Mendelssohn: Symphonies 1-5 CD review – technically immaculate performances

Yannick Nézet-Séguin.
Precision and finesse … Yannick Nézet-Séguin

There have been a number of fresh and thought-provoking recent recordings of Mendelssohn’s orchestral works, including symphonies and concertos from Edward Gardner and the CBSO, Thomas Dausgaard’s disc of the Midsummer Night’s Dream music, and the ongoing series on period instruments from Pablo-Heras Casado and the Freiburger Barockorchester. But this cycle of the symphonies, taken from concerts in the Paris Philharmonie in February last year, is not among them.

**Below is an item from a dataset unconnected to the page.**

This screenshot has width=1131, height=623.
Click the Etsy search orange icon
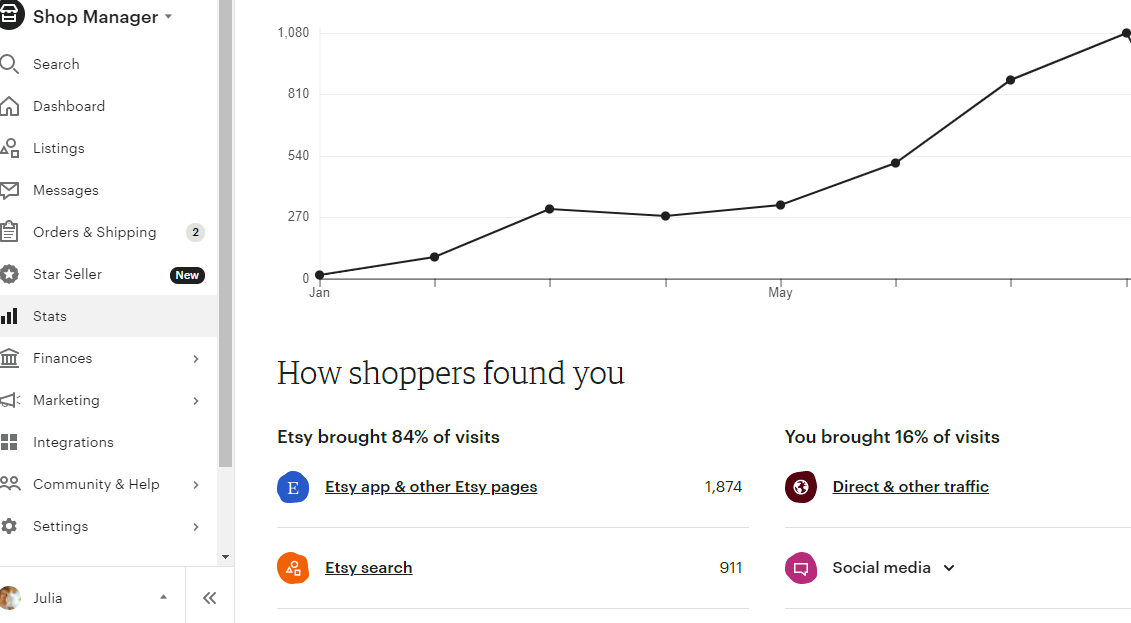[293, 568]
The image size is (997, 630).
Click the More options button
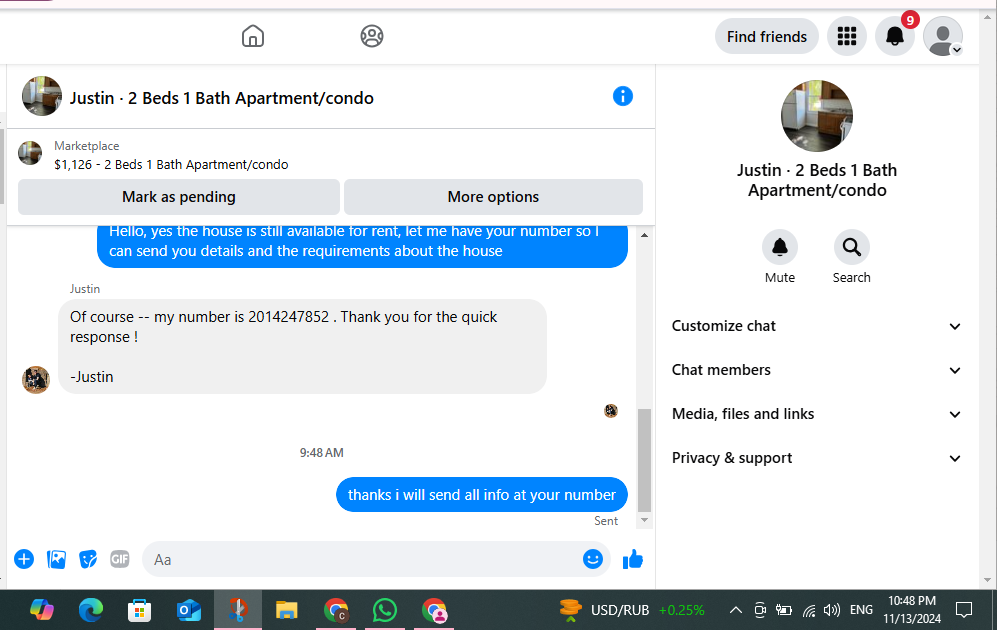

Technically, the performances are immaculate. As you would expect, the Chamber Orchestra of Europe plays with all its usual precision and finesse for Yannick Nézet-Séguin, and there is plenty to admire in the technical brilliance of many passages – the clarity of the wind articulation in the finale of the Third Symphony, the Italian, for instance, or the transparency with which the strings unfold the Desden Amen theme in the slow introduction to the Fifth, the Reformation.

But Nézet-Séguin adds little to that sheen, other than occasionally pushing the music just a little too fast. The finale of the Italian Symphony just seems glib at the tempo he chooses, and in the Second Symphony, the Hymn of Praise, a hybrid work, part symphony, part cantata that really does need a bit of extra care and attention, he shows very little.